Catholic tradition illuminates these verses with exceptional depth through the lens of anamnesis and Eucharistic theology. The Catechism of the Catholic Church teaches that the Eucharist is "the memorial of Christ's Passover, the making present and the sacramental offering of his unique sacrifice, in the liturgy of the Church which is his Body" (CCC §1362). Psalm 111:4 is among the scriptural foundations of this teaching: the God who caused the Exodus to be remembered has fulfilled and surpassed that act by embedding the very sacrifice of His Son into the Church's liturgical life. The anamnesis is not the community's act alone — it is God who "causes" the memorial to exist, just as in the psalm.
St. Thomas Aquinas, in the Summa Theologiae (III, q. 73, a. 5), draws directly on the manna typology to explain why the Eucharist surpasses all prior sacraments: the Old Testament types fed the body and prefigured spiritual realities, but the Eucharist delivers the reality itself — the Body, Blood, Soul, and Divinity of Christ. The "food for those who fear him" is thus definitively the Eucharistic Christ.
Pope Benedict XVI, in Sacramentum Caritatis (2007, §11), explicitly retrieves the category of anamnesis from its Hebraic roots, showing how the Christian Eucharist does not abolish but transfigures Israel's liturgical memory. The "fear of the LORD" in verse 5, moreover, resonates with the Catechism's treatment of filial fear as a gift of the Holy Spirit (CCC §1831), without which the human heart cannot truly receive the gifts God desires to give.
For a contemporary Catholic, these two verses are a direct challenge to the amnesia that afflicts modern life. We live in a culture of immediacy in which yesterday's grace is quickly eclipsed by today's anxiety. Verse 4 invites the Catholic to participate actively in the Church's liturgical calendar precisely as a God-given remedy for this amnesia — to allow Sunday Mass, the Liturgy of the Hours, feast days, and fasting seasons to structure time around remembrance of what God has done.

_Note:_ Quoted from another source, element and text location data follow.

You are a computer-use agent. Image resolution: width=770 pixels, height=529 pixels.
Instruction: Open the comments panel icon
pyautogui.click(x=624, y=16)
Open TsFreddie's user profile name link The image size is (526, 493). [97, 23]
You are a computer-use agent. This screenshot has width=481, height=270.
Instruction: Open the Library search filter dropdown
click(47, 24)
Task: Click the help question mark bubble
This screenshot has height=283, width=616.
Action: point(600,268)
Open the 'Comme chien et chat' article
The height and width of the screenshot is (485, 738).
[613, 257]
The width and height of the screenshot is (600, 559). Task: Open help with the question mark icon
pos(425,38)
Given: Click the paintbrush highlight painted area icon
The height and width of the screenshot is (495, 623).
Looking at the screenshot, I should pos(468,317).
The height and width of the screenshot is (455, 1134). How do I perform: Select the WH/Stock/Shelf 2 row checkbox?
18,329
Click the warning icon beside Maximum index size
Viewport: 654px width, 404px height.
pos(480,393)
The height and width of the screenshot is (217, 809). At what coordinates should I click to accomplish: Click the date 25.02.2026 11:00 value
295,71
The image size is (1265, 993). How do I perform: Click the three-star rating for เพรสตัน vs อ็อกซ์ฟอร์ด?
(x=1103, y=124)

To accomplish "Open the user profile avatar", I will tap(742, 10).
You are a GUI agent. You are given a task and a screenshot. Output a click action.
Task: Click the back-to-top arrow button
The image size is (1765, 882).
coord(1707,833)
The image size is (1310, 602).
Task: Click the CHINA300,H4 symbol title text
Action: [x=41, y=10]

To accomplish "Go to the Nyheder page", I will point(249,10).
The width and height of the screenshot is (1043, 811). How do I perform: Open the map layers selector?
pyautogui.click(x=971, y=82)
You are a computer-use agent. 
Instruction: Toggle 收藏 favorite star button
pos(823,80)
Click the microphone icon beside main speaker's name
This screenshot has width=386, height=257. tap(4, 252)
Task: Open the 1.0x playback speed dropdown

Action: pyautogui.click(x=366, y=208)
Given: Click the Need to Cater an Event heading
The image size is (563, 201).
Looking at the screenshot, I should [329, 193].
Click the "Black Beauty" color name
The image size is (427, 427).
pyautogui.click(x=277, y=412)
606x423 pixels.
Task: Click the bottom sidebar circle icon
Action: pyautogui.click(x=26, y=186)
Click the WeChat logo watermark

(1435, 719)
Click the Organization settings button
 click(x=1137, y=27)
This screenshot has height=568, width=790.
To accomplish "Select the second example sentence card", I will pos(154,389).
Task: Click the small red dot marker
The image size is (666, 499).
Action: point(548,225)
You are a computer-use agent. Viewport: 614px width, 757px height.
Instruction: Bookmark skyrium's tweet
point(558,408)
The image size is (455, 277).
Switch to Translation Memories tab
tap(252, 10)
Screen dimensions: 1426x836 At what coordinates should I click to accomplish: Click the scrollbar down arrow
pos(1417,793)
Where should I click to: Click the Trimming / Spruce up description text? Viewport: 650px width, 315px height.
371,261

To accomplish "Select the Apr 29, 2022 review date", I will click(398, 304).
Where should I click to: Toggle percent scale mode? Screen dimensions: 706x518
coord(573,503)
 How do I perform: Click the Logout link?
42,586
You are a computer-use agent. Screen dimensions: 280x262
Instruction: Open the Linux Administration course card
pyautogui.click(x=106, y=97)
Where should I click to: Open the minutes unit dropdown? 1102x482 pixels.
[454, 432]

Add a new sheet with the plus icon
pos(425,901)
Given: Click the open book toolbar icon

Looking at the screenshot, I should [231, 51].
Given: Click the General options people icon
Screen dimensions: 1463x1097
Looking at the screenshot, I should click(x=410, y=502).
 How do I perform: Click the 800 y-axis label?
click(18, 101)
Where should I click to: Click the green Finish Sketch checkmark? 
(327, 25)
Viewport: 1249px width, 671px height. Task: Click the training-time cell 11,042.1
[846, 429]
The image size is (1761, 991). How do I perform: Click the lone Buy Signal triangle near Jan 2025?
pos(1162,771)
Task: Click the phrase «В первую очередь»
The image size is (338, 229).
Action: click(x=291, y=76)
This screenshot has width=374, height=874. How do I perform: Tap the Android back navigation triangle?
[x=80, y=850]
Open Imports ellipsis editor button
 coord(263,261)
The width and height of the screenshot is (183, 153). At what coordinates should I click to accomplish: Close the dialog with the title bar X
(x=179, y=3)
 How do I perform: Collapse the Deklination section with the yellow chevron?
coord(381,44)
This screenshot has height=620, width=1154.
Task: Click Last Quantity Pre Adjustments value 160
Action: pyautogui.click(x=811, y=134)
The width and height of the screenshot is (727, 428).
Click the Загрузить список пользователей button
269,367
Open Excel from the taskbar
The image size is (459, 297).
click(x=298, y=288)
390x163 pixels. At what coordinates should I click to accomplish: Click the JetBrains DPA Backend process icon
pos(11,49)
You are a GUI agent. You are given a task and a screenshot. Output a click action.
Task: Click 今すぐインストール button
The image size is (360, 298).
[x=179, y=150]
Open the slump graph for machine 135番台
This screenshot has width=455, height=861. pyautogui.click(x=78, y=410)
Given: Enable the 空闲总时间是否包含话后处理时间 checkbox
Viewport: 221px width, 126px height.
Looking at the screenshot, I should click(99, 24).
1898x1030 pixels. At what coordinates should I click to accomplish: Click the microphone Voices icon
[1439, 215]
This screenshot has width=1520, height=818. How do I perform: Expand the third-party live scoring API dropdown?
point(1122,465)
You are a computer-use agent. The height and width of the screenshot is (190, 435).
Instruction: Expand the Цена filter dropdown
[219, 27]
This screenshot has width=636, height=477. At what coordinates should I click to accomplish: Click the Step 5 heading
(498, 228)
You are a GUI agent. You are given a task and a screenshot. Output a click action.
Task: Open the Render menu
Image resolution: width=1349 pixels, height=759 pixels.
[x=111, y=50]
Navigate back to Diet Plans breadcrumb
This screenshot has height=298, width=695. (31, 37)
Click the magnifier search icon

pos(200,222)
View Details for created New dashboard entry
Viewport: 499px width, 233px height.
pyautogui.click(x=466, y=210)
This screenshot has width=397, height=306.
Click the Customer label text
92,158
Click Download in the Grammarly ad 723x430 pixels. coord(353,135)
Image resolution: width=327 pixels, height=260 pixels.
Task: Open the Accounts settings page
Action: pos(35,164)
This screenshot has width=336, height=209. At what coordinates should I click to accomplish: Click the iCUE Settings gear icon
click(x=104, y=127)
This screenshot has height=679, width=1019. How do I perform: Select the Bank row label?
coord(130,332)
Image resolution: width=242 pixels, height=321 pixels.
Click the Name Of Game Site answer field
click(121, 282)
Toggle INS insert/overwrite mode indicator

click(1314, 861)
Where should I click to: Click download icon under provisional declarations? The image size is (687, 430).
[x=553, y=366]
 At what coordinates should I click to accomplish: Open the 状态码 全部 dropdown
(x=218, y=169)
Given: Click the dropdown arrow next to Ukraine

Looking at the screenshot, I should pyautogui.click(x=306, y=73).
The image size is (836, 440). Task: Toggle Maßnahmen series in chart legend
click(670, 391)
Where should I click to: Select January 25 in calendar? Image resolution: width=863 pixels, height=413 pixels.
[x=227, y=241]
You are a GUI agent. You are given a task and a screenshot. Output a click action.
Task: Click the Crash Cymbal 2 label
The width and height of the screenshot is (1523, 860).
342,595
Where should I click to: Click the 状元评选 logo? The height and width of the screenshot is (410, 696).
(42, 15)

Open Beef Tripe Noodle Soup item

Verse 5 speaks with particular urgency to Catholics navigating economic insecurity, illness, or spiritual dryness. The "food" God gives is not always what we expect or demand; manna was strange, unrecognized at first, and had to be gathered daily. So too, God's provision today — through the Eucharist, through Scripture, through community, through unexpected kindness — must be received with the open hands of "those who fear him." Practically: examine where you have stopped expecting God to provide. Return to the Eucharist as the primary act of reception. Keep a brief gratitude journal of God's "wonderful works" in your own life — not as a piety exercise, but as deliberate, covenantal memory.